Veniamo quindi subito a scoprire che le due erano amiche d'infanzia, amicizia che poi con il tempo si interrompe bruscamente perdendosi completamente di vista. Così a Becky non resta altro che continuare a spiare l'amica defunta attraverso il suo profilo social che resta ancora aperto.
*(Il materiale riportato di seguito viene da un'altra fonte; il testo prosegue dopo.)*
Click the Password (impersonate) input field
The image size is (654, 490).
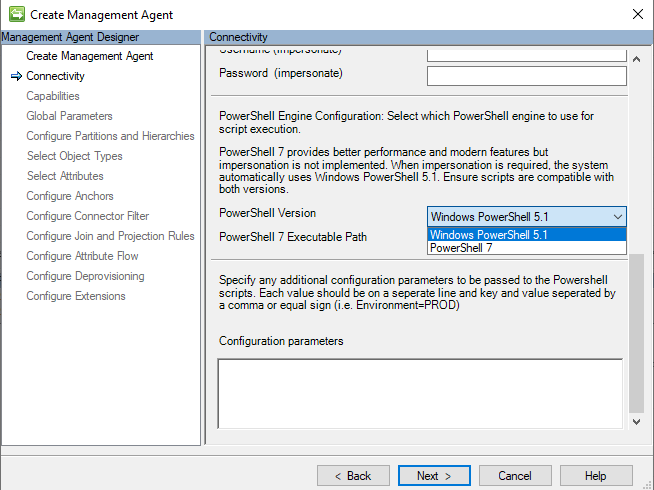click(526, 76)
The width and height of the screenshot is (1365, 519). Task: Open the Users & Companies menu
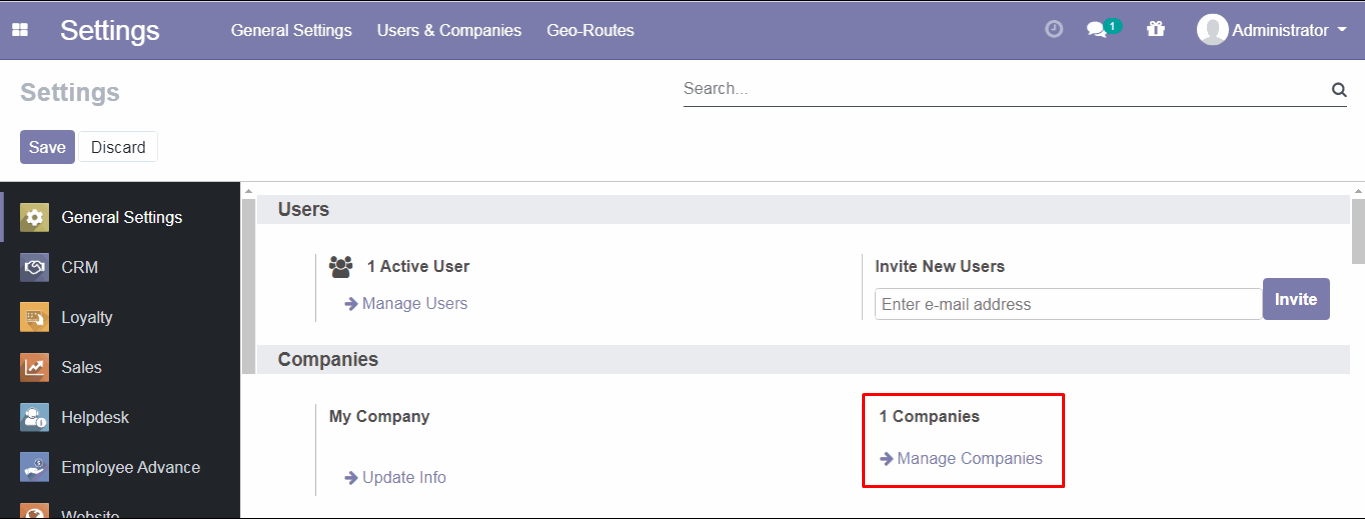449,30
La domanda dal quale parte la serie è, perché la notte della sua morte Chloe ha chiamato proprio Becky? Inizia così la ricerca della verità (tranquilli non anticipo nulla), intromettendosi piano piano nella vita mondana dell'amica, tra gallerie d'arte e eventi privati, spacciandosi per una certa Sasha, rimanendo invischiata in una tela di ossessione dove la presenza di Chloe, pur defunta, è sempre presente, scoprendo che quella vita tanto luminosa non era poi così brillante, ma con tante ombre e dove tutti sono i sospettati.
Serie tv originale e ben calibrata pur in pochi episodi. Come sempre mi capita di dire non servono storie lunghe per fare necessariamente un buonissimo film o libro.
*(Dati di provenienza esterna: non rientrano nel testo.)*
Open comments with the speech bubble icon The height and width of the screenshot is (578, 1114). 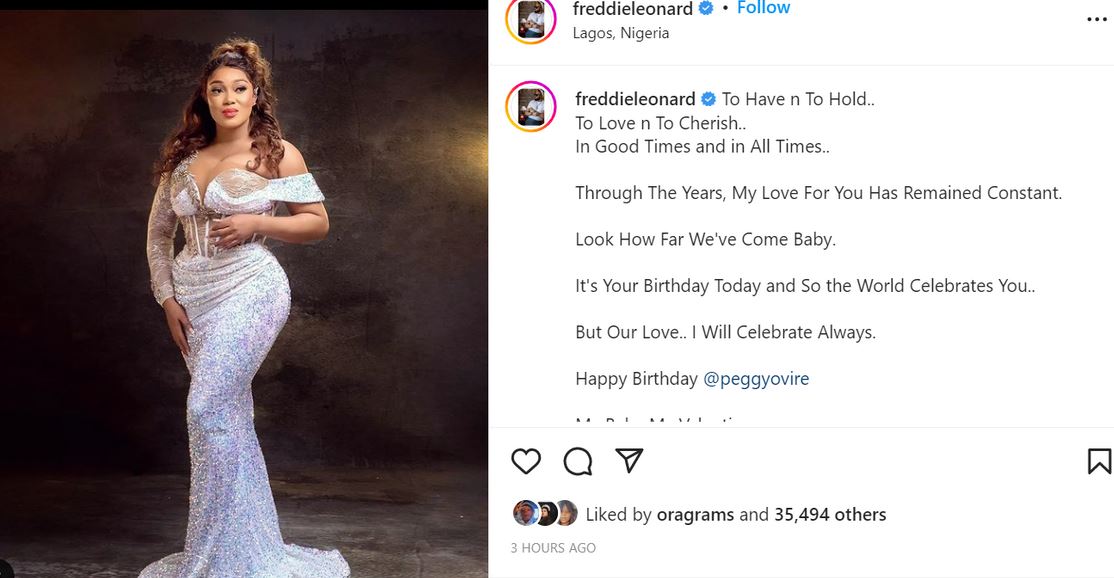[578, 461]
Qui si indaga l'ossessione per le celebrità che non hanno mai una vita rosa come ci vorrebbero invece far credere attraverso le loro foto, anzi.
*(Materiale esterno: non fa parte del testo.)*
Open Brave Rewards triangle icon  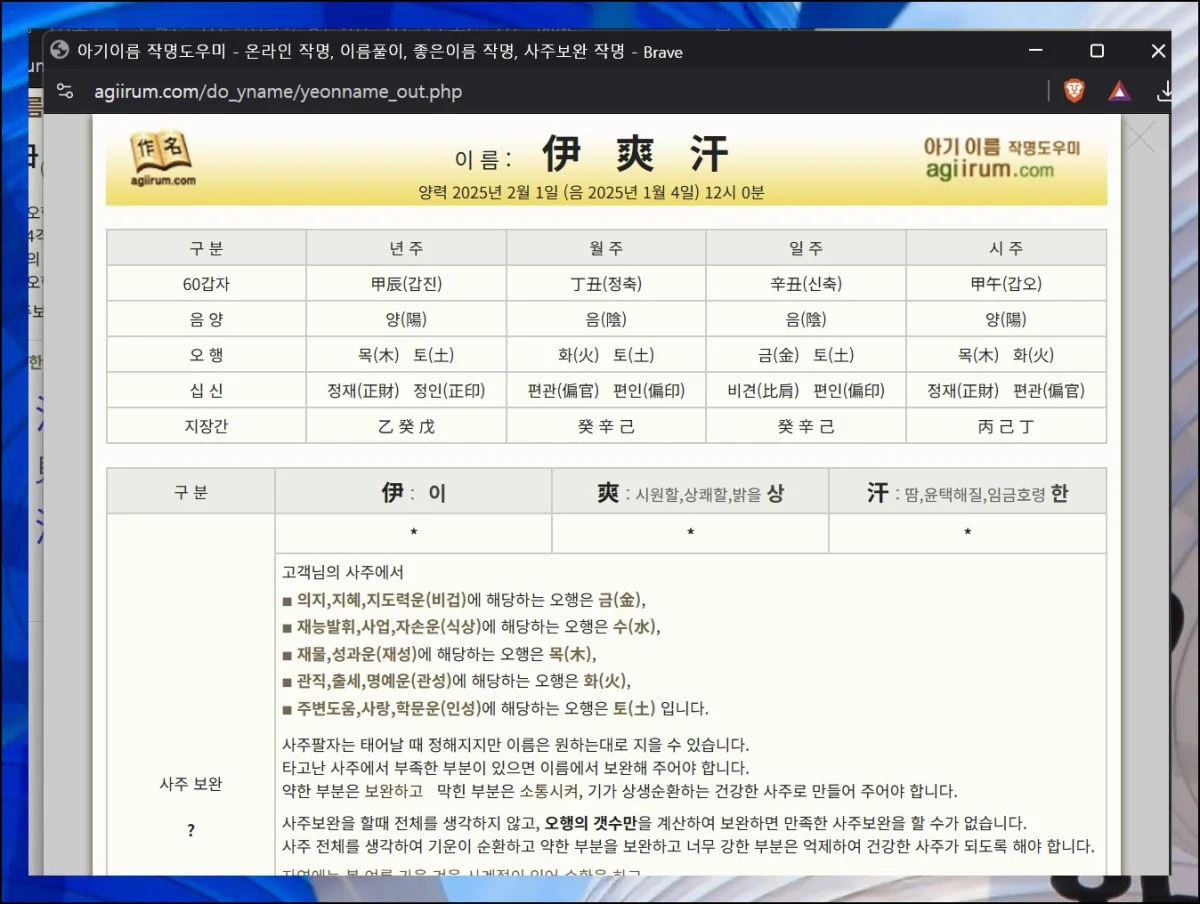[x=1119, y=91]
Come in Rebecca la prima moglie di Dafne du Maurier, prima, e A. Hitchcok, poi, questa vicenda ci narra della figura ingombrante di una morta che morta non sembra essere, vista la sua presenza ossessiva per Becky che si immedesima nella sua vita in nome della vecchia amicizia che le ha legate in passato, ma un passato che torna nuovamente per chiudere finalmente i conti.